*Work to be completed*: Each line of the material that mentions the word "header" is to be copied.

*Raw data*:
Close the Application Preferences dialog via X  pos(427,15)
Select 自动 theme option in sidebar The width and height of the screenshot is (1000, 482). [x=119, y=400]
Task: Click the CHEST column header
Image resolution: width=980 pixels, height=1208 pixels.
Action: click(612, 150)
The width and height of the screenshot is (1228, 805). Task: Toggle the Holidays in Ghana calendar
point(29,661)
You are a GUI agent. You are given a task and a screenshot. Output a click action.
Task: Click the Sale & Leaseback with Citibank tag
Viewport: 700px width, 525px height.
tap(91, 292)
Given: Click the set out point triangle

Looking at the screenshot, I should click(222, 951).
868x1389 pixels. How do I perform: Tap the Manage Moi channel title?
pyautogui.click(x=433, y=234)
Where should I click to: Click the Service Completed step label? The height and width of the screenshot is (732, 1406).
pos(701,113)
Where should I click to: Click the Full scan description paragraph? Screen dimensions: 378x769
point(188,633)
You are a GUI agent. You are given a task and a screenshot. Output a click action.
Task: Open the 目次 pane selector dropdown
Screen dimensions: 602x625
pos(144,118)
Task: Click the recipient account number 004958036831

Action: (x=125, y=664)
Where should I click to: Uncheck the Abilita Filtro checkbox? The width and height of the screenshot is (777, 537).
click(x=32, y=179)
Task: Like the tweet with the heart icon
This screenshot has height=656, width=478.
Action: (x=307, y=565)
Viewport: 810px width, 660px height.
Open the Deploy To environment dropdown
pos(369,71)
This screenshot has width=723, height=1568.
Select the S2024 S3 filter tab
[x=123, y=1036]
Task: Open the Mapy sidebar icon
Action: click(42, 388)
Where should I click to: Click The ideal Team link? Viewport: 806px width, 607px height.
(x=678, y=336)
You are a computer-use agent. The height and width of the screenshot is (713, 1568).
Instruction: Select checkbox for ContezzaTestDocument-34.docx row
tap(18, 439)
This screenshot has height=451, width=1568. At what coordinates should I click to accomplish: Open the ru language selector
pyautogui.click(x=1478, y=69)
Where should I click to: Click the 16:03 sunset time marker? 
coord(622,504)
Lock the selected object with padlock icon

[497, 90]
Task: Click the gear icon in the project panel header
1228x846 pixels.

*Expected output*:
Task: Click the CHEST column header
Task: Click the gear icon in the project panel header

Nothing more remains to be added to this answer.